For instance, in my example above, if I have 4 nodes with 16 cores each, would there be 1 MPI rank on each node with 16 threads each? If so, do you know if PETSc solvers will switch to a multithreaded run on each node?

If not, and if there are a total of 64 MPI processes (16 on each node) then I don't see how running multiple threads in libMesh would be helpful since they will be competing for the same resources on a node. On the same note, I am not clear how may threads libMesh will launch for such a run on each node. Maybe I am missing some connecting thought here?

jwpeterson commented 4 years ago

Thanks. I am still unclear about how well PETSc can benefit from a multi-threaded run. Do you know if its solvers can do both MPI and multi-threading at the same time?

Pretty sure they don't in general, but I seem to recall that Hypre BoomerAMG might use OpenMP? Either way, these questions would be better asked on their mailing lists.

I am not clear how may threads libMesh will launch for such a run on each node.

We use --n-threads command line option to control this. Additional threads are only active in threaded regions of the code, i.e. the parallel_for regions I mentioned earlier, they won't have any effect on a "typical" libmesh assembly loop, for example, since those are generally not threaded.

Given 4 nodes with 16 cores each, you should experiment to find out what combination of MPI+threads gives you the best results. In general I think you wouldn't want to "oversubscribe" the number of available cores, so you could try 64x1, 32x2, 16x4, etc. where the numbers are "number of MPI processes" and "number of threads", respectively. If your application spends much time in threaded regions you should see some benefit to adding threads, but if it doesn't (i.e. if most time is already spent in PETSc) then obviously it won't help much to add threads.

roystgnr commented 4 years ago

Given 4 nodes with 16 cores each, you should experiment to find out what combination of MPI+threads gives you the best results.

IIRC, from a strict CPU time perspective, "64 ranks with 1 thread each" is what I would expect to win here. In the past we've always been limited by PETSc (where some of their third party preconditioners were multithreaded but if you depended more on the Krylov loop you wouldn't get good threading scalability), and that's caused a bit of a chicken-and-egg problem in libMesh itself: not enough of us use threads, so not enough effort goes into optimizing using threads, so threaded scalability isn't as good as MPI scalability, so we have little incentive to start using threads more, goto 10. It's been years since I looked at the issue though, so it's possible for example that PETSc is doing great with threading now and we need to put in some work to catch up.
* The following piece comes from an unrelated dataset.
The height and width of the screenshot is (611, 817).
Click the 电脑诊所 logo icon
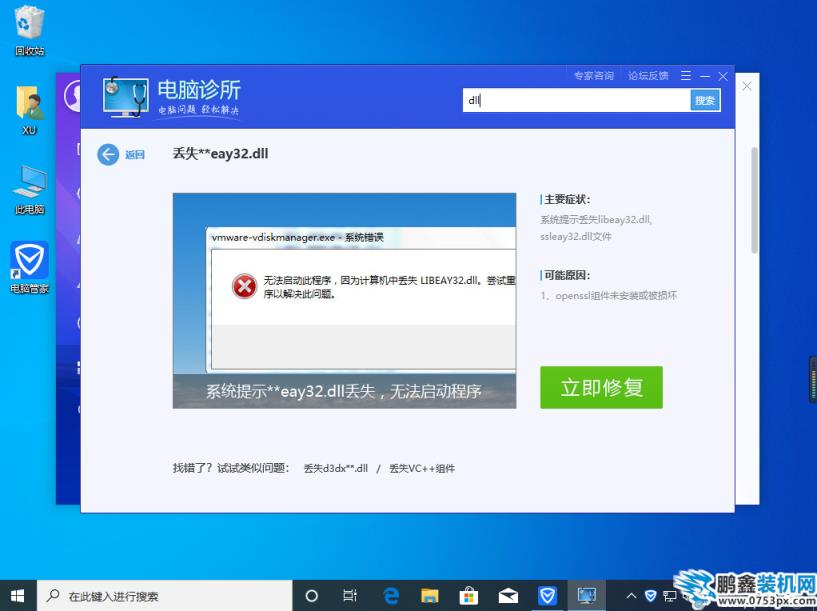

On the other hand, memory use can be a great reason to use threads. Even if you're on a DistributedMesh you can save a little memory by using fewer ranks (and hence fewer layers of ghost cells), and if your code only supports ReplicatedMesh then a 4x16 run will require far less RAM than a 64x1 run.

dknez commented 4 years ago

I think PETSc's answer on this issue is here: https://www.mcs.anl.gov/petsc/miscellaneous/petscthreads.html

"The core PETSc team has come to the consensus that pure MPI using neighborhood collectives and the judicious using of MPI shared memory (for data structures that you may not wish to have duplicated on each MPI process due to memory constraints) will provide the best performance for HPC simulation needs on current generation systems, next generation systems and exascale systems. It is also a much simpler programming model then MPI + threads (leading to simpler code)."

roystgnr commented 4 years ago

I think, sadly, this is resolved about as well as the debate here can be.